- Location in Iron County and the state of Utah
- Coordinates: 37°32′16″N 113°10′52″W﻿ / ﻿37.53778°N 113.18111°W
- Country: United States
- State: Utah
- County: Iron
- Settled: 1861
- Incorporated: 1933
- Named after: Paiute Chief Canarrah (or Quanarrah)

Area
- • Total: 0.44 sq mi (1.15 km^{2})
- • Land: 0.44 sq mi (1.15 km^{2})
- • Water: 0 sq mi (0.00 km^{2})
- Elevation: 5,565 ft (1,696 m)

Population (2020)
- • Total: 442
- • Density: 914.2/sq mi (352.99/km^{2})
- Time zone: UTC-7 (Mountain (MST))
- • Summer (DST): UTC-6 (MDT)
- ZIP code: 84742
- Area code: 435
- FIPS code: 49-40030
- GNIS feature ID: 2412814
- Website: www.kanarraville.org

= Kanarraville, Utah =

Kanarraville (/kəˈnærəvɪl/ kə-NARR-ə-vil) is a town in Iron County, Utah, United States. The population was 442 at the 2020 census.

==Demographics==

As of the census of 2000, there were 311 people, 125 households, and 96 families residing in the town. The population density was 692.0 people per square mile (266.8/km^{2}). There were 155 housing units at an average density of 344.9 per square mile (133.0/km^{2}). The racial makeup of the town was 95.50% White, 1.61% Native American, 0.96% from other races, and 1.93% from two or more races. Hispanic or Latino of any race were 4.50% of the population.

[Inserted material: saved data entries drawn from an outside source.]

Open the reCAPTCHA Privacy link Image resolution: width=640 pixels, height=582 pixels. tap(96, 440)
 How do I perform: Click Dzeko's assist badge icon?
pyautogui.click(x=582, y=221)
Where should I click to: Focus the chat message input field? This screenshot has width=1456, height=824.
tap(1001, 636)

There were 125 households, out of which 24.0% had children under the age of 18 living with them, 68.0% were married couples living together, 8.0% had a female householder with no husband present, and 22.4% were non-families. 21.6% of all households were made up of individuals, and 16.0% had someone living alone who was 65 years of age or older. The average household size was 2.49 and the average family size was 2.86.

In the town, the population was spread out, with 22.2% under the age of 18, 8.7% from 18 to 24, 19.3% from 25 to 44, 28.3% from 45 to 64, and 21.5% who were 65 years of age or older. The median age was 44 years. For every 100 females, there were 80.6 males. For every 100 females age 18 and over, there were 82.1 males.

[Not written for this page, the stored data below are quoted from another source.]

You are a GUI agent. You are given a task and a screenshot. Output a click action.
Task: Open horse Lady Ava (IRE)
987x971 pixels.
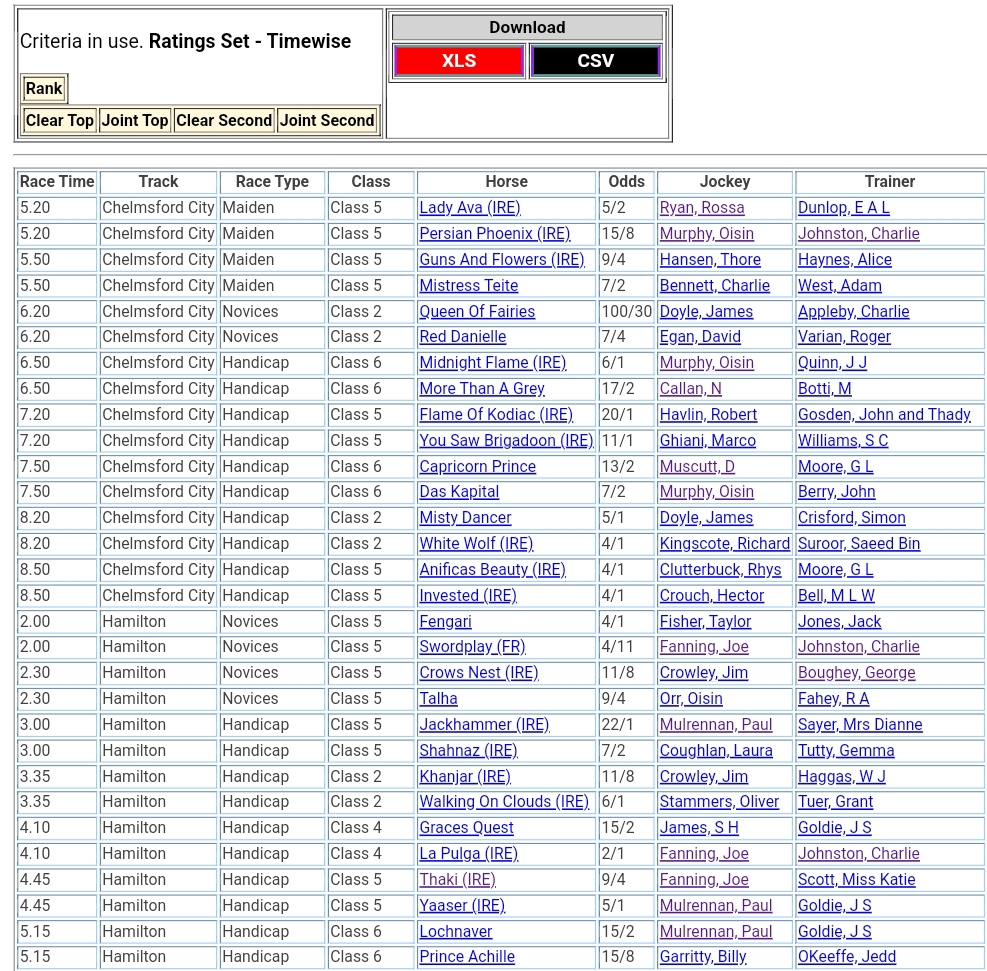470,208
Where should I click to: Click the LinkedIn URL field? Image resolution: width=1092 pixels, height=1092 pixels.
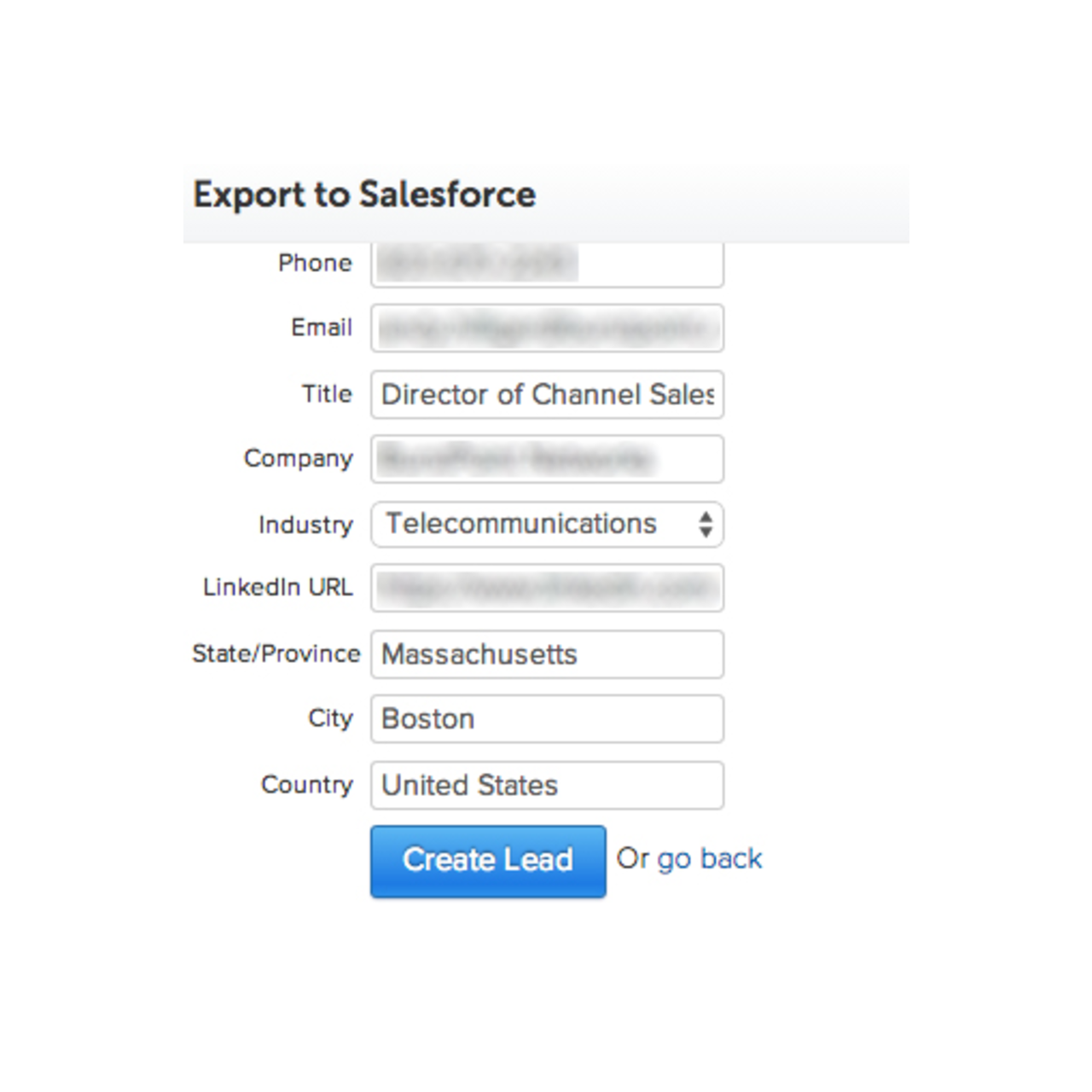(546, 589)
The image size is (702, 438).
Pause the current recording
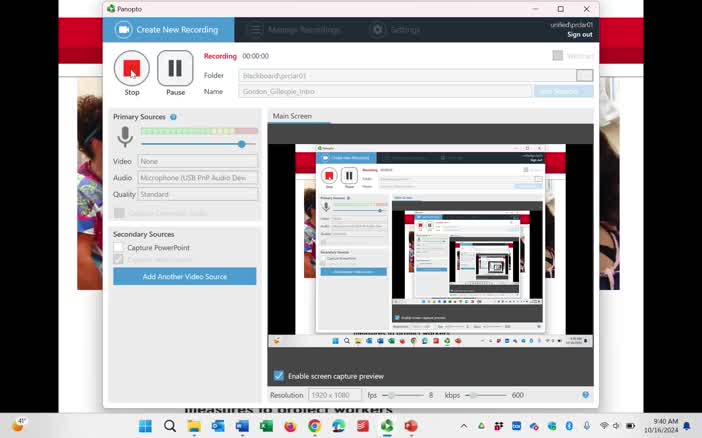(175, 68)
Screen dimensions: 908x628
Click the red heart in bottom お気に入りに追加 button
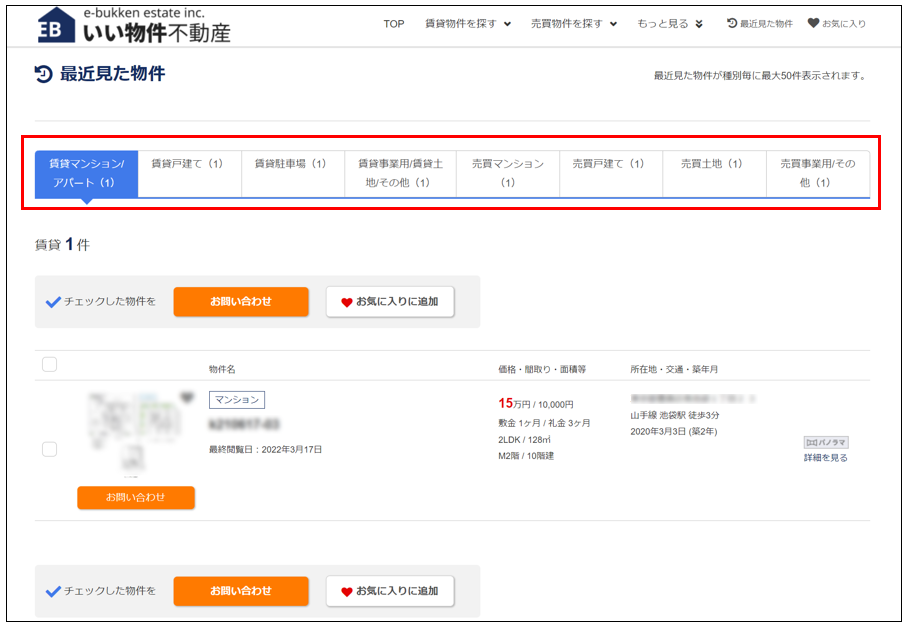click(347, 591)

The median income for a household in the town was $34,375, and the median income for a family was $38,906. Males had a median income of $25,938 versus $13,750 for females. The per capita income for the town was $14,773. About 10.0% of families and 40% of the population were below the poverty line, including 20% under age 18 and 38% of those age 65 or over.

Historical population
| Census | Pop. | Note | %± |
| 1890 | 282 |  | — |
| 1900 | 225 |  | −20.2% |
| 1910 | 249 |  | 10.7% |
| 1920 | 326 |  | 30.9% |
| 1930 | 279 |  | −14.4% |
| 1940 | 309 |  | 10.8% |
| 1950 | 263 |  | −14.9% |
| 1960 | 236 |  | −10.3% |
| 1970 | 204 |  | −13.6% |
| 1980 | 255 |  | 25.0% |
| 1990 | 228 |  | −10.6% |
| 2000 | 311 |  | 36.4% |
| 2010 | 355 |  | 14.1% |
| 2020 | 442 |  | 24.5% |
U.S. Decennial Census

==Geography==
According to the United States Census Bureau, the town has a total area of 1.2 sqkm, all land.

Kanarraville is located adjacent to the southwest end of Cedar Valley; it is also at the base of the Hurricane Cliffs, on the town's east border.

===Climate===
This region experiences warm (but not hot) and dry summers, with no average monthly temperatures above 71.6 °F. According to the Köppen Climate Classification system, Kanarraville has a warm-summer Mediterranean climate, abbreviated "Csb" on climate maps.

==History==
Kanarra, later renamed Kanarraville, on Kanarra Creek, was first settled in 1861 and 1862. It was named for Piute Chief Canarrah or Quanarrah, but settlers spelled it Kanarrah or Kanarra. Its settlers were families driven from Fort Harmony when the fort had to be abandoned after most of its adobe walls were washed away during a month of heavy rains in January and February, during the Great Flood of 1862. New Harmony in Washington County was the other settlement created by refugees from this disaster.